**本文抜粋:**
##########
これに関してトヨタ広報は次のように補足した。
「社長の豊田はコロナ危機に際してふたつのことを決めています。ひとつは喫緊の問題である医療の現場を支援すること。最前線で戦っている人たちのためにできることをやりたい。もうひとつは震災でもそうでしたけれど、危機のときに必要なのは事業をやり続けることだ、と。自動車産業は波及効果が大きい産業です。働く人も多い、部品会社も多い、その周りのサービス産業の人たちも大勢います。みんなの生活を守るためには事業を継続する。そして、工場が動く音、日常の音がみんなを元気にすると言っています。危機のとき、日本に貢献するために当社は国内に生産拠点を残してきました。ですから、マスク、フェイスシールドといったものなら作ることはできます」
わたしはトヨタグループが作ったマスクを試着してみた。肌ざわりは多少ゴワゴワしていたが、繊維層は3層だ。着け心地よりも機能性を重んじたそれである。聞けば車のフィルター素材を利用したとのこと。
実はトヨタには人工呼吸器についても「なんとかできないか」という声が寄せられていたという。しかし、同社は直接の製造ではなく、製造現場のカイゼンという側面からの支援に決めた。それは次のような理由からだ。
「人工呼吸器は人の命に直結する医療器具です。自動車も人命に関わる製品ですので、命に関わるモノづくりが、どれだけ難しいかを我々は理解しています。簡単なことではありません。まずは、医療機器を作っている方々のところに行き、その生産をひとつでも増やせるような、生産工程の改善など、我々のノウハウが活かせるサポートを始めてまいります」(豊田章男)
加えて、病室用ベッドの部品などの製作も始まっている。
東日本大震災への支援を振り返る
自動車業界は日本の基幹産業だ。前述のように波及効果は大きい。それはコロナ危機以前に行った東日本大震災への支援と結果を見ればわかる。
彼らは2011年から9年間、息の長い支援を行い、東北地方に重点投資をした。その結果、当時は500億円だった東北地方の自動車の出荷額は現在、16倍の8000億円に増えている。また、東北に立地する部品メーカーなどサプライヤー企業の数は約100社から170社となった。さらに、人口が流出することが多い地方であるのに、就業人口を3000人、増やすことができた。
##########
**実施事項:**
[a] 本文によれば、東北地方の自動車の出荷額は現在いくらに増えていますか。
[b] 本文のうち、「実はトヨタには人工呼吸器につ」で始まり「加えて、病室用ベッドの部品などの製作も始まっている。」に至るまでの部分を、一字一句違えずに書き写してください。
次に示すデータは、本文とは別個の資料です。

記録データ
##########
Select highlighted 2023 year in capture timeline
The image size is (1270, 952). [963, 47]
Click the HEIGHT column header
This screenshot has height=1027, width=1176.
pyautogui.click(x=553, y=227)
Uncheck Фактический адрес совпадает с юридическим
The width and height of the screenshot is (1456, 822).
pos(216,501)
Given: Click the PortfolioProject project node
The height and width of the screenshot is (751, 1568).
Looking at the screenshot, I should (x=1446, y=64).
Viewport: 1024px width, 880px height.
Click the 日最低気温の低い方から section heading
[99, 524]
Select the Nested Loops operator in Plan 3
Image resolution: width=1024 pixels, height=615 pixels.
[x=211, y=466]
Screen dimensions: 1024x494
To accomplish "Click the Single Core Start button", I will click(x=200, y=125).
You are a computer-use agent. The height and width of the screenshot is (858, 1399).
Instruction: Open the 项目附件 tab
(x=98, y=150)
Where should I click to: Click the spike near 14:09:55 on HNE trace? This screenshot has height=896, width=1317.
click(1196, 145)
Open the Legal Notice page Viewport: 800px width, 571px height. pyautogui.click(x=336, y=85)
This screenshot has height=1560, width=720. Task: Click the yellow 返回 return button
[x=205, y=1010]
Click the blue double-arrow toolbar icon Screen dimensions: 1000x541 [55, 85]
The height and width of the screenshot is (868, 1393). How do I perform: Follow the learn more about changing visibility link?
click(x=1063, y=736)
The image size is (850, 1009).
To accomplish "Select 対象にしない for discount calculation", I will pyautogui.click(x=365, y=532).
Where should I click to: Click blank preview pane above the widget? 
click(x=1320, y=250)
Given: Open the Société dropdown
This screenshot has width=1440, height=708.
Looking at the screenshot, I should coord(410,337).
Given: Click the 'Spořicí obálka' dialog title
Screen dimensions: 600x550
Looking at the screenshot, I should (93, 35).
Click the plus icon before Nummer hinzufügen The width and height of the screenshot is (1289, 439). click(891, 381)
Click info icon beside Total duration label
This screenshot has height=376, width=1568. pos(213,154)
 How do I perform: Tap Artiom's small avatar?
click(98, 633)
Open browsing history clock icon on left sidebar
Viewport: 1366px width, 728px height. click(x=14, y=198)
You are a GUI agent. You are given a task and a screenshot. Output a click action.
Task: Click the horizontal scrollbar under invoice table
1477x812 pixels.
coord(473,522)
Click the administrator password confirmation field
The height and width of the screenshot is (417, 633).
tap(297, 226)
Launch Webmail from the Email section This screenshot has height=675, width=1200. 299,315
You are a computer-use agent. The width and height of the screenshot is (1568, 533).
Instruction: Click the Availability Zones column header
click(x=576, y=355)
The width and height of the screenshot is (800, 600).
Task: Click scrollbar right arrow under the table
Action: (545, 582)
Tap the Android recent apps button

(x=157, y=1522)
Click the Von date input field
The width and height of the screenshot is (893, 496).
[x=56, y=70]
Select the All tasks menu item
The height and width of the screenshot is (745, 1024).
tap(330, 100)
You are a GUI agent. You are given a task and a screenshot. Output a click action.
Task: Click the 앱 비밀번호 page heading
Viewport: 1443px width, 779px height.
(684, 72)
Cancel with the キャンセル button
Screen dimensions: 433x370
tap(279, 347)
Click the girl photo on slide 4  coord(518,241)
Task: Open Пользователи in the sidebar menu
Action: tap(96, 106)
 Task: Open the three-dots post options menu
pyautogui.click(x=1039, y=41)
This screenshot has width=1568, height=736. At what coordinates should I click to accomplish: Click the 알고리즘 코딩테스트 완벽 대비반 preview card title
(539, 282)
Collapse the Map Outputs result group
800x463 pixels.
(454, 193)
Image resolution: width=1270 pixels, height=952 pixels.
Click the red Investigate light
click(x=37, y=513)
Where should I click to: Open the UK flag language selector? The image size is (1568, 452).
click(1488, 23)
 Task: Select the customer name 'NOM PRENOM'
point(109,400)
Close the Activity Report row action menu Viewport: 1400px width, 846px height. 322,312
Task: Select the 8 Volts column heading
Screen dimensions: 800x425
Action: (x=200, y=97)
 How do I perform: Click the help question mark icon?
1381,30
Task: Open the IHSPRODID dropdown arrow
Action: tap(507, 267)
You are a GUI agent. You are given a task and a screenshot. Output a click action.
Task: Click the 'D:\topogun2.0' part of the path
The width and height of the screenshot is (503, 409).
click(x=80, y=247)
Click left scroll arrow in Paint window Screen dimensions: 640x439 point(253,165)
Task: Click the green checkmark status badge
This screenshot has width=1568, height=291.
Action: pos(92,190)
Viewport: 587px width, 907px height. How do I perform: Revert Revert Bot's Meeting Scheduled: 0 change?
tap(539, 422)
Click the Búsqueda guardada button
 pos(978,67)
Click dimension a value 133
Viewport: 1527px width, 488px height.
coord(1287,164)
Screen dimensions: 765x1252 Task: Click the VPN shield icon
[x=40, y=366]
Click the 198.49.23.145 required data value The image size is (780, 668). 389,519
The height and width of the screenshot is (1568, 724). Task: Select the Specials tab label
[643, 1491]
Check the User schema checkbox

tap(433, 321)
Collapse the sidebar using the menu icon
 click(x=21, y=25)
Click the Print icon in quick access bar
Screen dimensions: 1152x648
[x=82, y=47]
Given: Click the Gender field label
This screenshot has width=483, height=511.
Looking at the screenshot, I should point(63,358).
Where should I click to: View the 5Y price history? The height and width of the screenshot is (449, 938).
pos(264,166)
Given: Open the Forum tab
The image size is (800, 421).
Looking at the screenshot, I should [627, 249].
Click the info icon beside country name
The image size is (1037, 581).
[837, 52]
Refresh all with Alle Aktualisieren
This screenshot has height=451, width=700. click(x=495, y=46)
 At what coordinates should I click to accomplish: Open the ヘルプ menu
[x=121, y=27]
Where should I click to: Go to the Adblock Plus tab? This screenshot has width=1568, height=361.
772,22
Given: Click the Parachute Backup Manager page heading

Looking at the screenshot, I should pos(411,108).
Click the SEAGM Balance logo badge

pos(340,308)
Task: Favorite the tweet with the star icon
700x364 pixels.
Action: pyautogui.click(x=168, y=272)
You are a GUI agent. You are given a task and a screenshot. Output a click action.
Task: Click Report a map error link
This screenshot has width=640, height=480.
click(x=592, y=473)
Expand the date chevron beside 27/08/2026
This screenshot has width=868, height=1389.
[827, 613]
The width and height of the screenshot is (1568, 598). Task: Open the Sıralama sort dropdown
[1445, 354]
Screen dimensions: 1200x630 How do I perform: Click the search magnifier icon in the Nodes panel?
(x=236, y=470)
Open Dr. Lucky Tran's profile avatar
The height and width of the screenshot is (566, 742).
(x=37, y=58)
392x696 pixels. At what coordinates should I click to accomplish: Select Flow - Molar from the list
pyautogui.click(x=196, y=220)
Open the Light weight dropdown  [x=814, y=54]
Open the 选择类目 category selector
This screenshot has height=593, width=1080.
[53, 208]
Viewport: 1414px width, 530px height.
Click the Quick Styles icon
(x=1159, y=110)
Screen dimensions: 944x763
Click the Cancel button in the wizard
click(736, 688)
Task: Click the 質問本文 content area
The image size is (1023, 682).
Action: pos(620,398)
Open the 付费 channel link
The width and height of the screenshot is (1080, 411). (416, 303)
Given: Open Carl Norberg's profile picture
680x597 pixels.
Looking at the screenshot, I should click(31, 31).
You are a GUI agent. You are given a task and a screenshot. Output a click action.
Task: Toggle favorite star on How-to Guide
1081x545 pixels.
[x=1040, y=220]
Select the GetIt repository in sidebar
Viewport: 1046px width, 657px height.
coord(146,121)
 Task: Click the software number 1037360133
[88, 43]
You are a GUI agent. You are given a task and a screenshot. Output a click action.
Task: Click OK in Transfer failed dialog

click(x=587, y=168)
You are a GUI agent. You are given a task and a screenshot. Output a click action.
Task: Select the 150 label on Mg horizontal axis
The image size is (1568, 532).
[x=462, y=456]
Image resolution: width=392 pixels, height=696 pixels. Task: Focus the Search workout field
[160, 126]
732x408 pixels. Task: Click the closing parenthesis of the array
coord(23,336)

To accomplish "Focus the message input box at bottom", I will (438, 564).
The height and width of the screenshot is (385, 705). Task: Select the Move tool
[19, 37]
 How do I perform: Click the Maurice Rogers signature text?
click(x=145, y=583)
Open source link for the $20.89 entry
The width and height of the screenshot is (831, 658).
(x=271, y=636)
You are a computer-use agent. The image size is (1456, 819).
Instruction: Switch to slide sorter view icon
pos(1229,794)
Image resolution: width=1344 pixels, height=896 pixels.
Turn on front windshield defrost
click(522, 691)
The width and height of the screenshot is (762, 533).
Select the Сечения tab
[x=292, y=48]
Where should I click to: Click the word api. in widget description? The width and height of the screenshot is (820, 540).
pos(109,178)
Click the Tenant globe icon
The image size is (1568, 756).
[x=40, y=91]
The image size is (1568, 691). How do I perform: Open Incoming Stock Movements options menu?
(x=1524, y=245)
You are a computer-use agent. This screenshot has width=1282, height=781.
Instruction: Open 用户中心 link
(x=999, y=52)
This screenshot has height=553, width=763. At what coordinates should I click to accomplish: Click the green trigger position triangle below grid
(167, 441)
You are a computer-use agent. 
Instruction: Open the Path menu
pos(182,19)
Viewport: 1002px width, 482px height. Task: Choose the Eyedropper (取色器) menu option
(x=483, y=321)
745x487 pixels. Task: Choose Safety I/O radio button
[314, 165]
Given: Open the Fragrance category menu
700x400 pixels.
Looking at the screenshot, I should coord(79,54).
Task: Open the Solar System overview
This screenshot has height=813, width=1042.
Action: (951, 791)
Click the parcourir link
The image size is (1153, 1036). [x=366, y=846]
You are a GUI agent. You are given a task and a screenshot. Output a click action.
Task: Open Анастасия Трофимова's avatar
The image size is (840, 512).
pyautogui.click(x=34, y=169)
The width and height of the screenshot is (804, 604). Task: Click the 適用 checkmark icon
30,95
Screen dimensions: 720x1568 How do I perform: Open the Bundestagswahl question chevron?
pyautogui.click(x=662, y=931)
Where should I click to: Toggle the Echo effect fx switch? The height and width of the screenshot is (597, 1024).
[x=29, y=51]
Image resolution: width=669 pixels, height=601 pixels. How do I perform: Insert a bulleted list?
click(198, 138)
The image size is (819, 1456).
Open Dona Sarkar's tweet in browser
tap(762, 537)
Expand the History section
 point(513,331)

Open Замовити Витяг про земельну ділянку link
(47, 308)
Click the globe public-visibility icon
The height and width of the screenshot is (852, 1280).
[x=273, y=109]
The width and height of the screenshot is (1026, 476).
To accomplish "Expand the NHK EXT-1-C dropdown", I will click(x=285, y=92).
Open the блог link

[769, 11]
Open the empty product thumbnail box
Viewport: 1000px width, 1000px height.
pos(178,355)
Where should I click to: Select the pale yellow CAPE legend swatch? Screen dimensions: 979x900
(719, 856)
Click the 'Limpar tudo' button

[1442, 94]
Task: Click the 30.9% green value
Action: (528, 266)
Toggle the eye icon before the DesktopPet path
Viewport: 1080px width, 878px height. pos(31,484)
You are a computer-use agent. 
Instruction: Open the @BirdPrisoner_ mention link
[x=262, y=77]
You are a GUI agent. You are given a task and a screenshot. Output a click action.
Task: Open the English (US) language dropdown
##########
**番号付き解答:**
[a] 8000億円です。

[b]
実はトヨタには人工呼吸器についても「なんとかできないか」という声が寄せられていたという。しかし、同社は直接の製造ではなく、製造現場のカイゼンという側面からの支援に決めた。それは次のような理由からだ。
「人工呼吸器は人の命に直結する医療器具です。自動車も人命に関わる製品ですので、命に関わるモノづくりが、どれだけ難しいかを我々は理解しています。簡単なことではありません。まずは、医療機器を作っている方々のところに行き、その生産をひとつでも増やせるような、生産工程の改善など、我々のノウハウが活かせるサポートを始めてまいります」(豊田章男)
加えて、病室用ベッドの部品などの製作も始まっている。